TASK GOAL :: This exercise calls for an exact copy of the data below.

DATA FOR THE TASK ::
<<<<

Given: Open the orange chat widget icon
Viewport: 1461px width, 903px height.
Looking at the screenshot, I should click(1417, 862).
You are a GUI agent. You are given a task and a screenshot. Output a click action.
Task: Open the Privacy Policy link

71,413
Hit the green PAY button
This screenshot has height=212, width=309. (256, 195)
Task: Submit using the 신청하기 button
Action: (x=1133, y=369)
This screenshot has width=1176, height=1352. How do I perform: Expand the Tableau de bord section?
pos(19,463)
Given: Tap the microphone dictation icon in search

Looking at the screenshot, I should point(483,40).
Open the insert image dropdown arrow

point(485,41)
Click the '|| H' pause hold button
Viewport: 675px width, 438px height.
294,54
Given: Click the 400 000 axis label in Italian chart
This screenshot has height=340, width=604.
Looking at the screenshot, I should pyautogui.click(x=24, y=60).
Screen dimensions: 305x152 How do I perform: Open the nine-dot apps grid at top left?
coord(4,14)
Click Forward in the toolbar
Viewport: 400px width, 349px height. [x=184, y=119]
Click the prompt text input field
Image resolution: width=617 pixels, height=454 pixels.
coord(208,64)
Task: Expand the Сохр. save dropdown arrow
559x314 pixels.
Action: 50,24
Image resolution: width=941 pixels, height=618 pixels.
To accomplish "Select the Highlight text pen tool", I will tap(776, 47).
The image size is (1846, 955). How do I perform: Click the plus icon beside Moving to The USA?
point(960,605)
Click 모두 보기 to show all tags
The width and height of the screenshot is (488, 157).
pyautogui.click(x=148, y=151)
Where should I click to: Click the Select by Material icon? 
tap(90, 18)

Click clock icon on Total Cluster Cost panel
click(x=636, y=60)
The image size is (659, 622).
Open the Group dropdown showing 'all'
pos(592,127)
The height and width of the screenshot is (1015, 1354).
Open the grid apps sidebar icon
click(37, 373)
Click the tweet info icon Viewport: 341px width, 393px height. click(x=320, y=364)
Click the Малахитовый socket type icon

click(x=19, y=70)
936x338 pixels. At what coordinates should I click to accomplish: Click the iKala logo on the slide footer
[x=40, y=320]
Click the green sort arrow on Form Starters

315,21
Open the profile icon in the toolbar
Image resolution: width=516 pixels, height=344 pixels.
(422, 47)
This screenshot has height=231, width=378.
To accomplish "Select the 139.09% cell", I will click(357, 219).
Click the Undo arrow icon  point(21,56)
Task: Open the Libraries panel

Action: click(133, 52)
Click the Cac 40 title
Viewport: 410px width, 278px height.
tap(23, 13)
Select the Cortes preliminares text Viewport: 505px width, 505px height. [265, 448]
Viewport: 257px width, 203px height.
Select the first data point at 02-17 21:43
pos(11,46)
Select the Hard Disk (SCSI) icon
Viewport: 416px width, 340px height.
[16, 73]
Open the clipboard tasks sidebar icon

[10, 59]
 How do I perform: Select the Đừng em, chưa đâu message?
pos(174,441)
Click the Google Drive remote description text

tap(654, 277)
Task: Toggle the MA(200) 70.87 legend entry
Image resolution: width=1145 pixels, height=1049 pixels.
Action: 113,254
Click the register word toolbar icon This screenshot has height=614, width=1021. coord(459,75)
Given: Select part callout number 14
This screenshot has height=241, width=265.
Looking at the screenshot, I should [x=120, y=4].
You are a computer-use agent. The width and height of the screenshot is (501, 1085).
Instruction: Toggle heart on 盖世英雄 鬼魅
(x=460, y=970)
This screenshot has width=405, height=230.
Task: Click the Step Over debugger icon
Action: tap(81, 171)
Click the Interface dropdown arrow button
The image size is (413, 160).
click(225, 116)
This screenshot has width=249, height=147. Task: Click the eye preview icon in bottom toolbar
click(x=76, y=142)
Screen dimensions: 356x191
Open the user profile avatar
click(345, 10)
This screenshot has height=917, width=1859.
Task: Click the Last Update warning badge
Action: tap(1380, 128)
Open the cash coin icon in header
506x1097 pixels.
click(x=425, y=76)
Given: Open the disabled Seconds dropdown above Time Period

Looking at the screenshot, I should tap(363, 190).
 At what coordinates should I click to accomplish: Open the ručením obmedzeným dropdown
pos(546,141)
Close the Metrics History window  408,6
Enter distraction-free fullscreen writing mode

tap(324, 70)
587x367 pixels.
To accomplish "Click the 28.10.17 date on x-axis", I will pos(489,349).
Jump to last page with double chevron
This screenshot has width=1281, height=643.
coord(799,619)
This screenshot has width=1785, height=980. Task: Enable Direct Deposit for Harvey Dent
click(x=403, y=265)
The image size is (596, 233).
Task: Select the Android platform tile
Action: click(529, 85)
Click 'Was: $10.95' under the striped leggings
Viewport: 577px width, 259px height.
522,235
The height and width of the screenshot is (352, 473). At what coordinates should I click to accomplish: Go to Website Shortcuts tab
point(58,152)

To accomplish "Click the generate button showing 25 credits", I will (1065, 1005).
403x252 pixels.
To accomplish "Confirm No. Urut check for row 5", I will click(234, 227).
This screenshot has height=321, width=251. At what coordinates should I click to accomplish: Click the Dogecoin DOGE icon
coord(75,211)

>>>>

EXERCISE OUTPUT ::
Given: Open the orange chat widget icon
Viewport: 1461px width, 903px height.
Looking at the screenshot, I should click(1417, 862).
You are a GUI agent. You are given a task and a screenshot. Output a click action.
Task: Open the Privacy Policy link

71,413
Hit the green PAY button
This screenshot has height=212, width=309. (256, 195)
Task: Submit using the 신청하기 button
Action: (x=1133, y=369)
This screenshot has width=1176, height=1352. How do I perform: Expand the Tableau de bord section?
pos(19,463)
Given: Tap the microphone dictation icon in search

Looking at the screenshot, I should point(483,40).
Open the insert image dropdown arrow

point(485,41)
Click the '|| H' pause hold button
Viewport: 675px width, 438px height.
294,54
Given: Click the 400 000 axis label in Italian chart
This screenshot has height=340, width=604.
Looking at the screenshot, I should pyautogui.click(x=24, y=60).
Screen dimensions: 305x152 How do I perform: Open the nine-dot apps grid at top left?
coord(4,14)
Click Forward in the toolbar
Viewport: 400px width, 349px height. [x=184, y=119]
Click the prompt text input field
Image resolution: width=617 pixels, height=454 pixels.
coord(208,64)
Task: Expand the Сохр. save dropdown arrow
559x314 pixels.
Action: 50,24
Image resolution: width=941 pixels, height=618 pixels.
To accomplish "Select the Highlight text pen tool", I will tap(776, 47).
The image size is (1846, 955). How do I perform: Click the plus icon beside Moving to The USA?
point(960,605)
Click 모두 보기 to show all tags
The width and height of the screenshot is (488, 157).
pyautogui.click(x=148, y=151)
Where should I click to: Click the Select by Material icon? 
tap(90, 18)

Click clock icon on Total Cluster Cost panel
click(x=636, y=60)
The image size is (659, 622).
Open the Group dropdown showing 'all'
pos(592,127)
The height and width of the screenshot is (1015, 1354).
Open the grid apps sidebar icon
click(37, 373)
Click the tweet info icon Viewport: 341px width, 393px height. click(x=320, y=364)
Click the Малахитовый socket type icon

click(x=19, y=70)
936x338 pixels. At what coordinates should I click to accomplish: Click the iKala logo on the slide footer
[x=40, y=320]
Click the green sort arrow on Form Starters

315,21
Open the profile icon in the toolbar
Image resolution: width=516 pixels, height=344 pixels.
(422, 47)
This screenshot has height=231, width=378.
To accomplish "Select the 139.09% cell", I will click(357, 219).
Click the Undo arrow icon  point(21,56)
Task: Open the Libraries panel

Action: click(133, 52)
Click the Cac 40 title
Viewport: 410px width, 278px height.
tap(23, 13)
Select the Cortes preliminares text Viewport: 505px width, 505px height. [265, 448]
Viewport: 257px width, 203px height.
Select the first data point at 02-17 21:43
pos(11,46)
Select the Hard Disk (SCSI) icon
Viewport: 416px width, 340px height.
[16, 73]
Open the clipboard tasks sidebar icon

[10, 59]
 How do I perform: Select the Đừng em, chưa đâu message?
pos(174,441)
Click the Google Drive remote description text

tap(654, 277)
Task: Toggle the MA(200) 70.87 legend entry
Image resolution: width=1145 pixels, height=1049 pixels.
Action: 113,254
Click the register word toolbar icon This screenshot has height=614, width=1021. coord(459,75)
Given: Select part callout number 14
This screenshot has height=241, width=265.
Looking at the screenshot, I should [x=120, y=4].
You are a computer-use agent. The width and height of the screenshot is (501, 1085).
Instruction: Toggle heart on 盖世英雄 鬼魅
(x=460, y=970)
This screenshot has width=405, height=230.
Task: Click the Step Over debugger icon
Action: tap(81, 171)
Click the Interface dropdown arrow button
The image size is (413, 160).
click(225, 116)
This screenshot has width=249, height=147. Task: Click the eye preview icon in bottom toolbar
click(x=76, y=142)
Screen dimensions: 356x191
Open the user profile avatar
click(345, 10)
This screenshot has height=917, width=1859.
Task: Click the Last Update warning badge
Action: tap(1380, 128)
Open the cash coin icon in header
506x1097 pixels.
click(x=425, y=76)
Given: Open the disabled Seconds dropdown above Time Period

Looking at the screenshot, I should tap(363, 190).
 At what coordinates should I click to accomplish: Open the ručením obmedzeným dropdown
pos(546,141)
Close the Metrics History window  408,6
Enter distraction-free fullscreen writing mode

tap(324, 70)
587x367 pixels.
To accomplish "Click the 28.10.17 date on x-axis", I will pos(489,349).
Jump to last page with double chevron
This screenshot has width=1281, height=643.
coord(799,619)
This screenshot has width=1785, height=980. Task: Enable Direct Deposit for Harvey Dent
click(x=403, y=265)
The image size is (596, 233).
Task: Select the Android platform tile
Action: click(529, 85)
Click 'Was: $10.95' under the striped leggings
Viewport: 577px width, 259px height.
522,235
The height and width of the screenshot is (352, 473). At what coordinates should I click to accomplish: Go to Website Shortcuts tab
point(58,152)

To accomplish "Click the generate button showing 25 credits", I will (1065, 1005).
403x252 pixels.
To accomplish "Confirm No. Urut check for row 5", I will click(234, 227).
This screenshot has height=321, width=251. At what coordinates should I click to accomplish: Click the Dogecoin DOGE icon
coord(75,211)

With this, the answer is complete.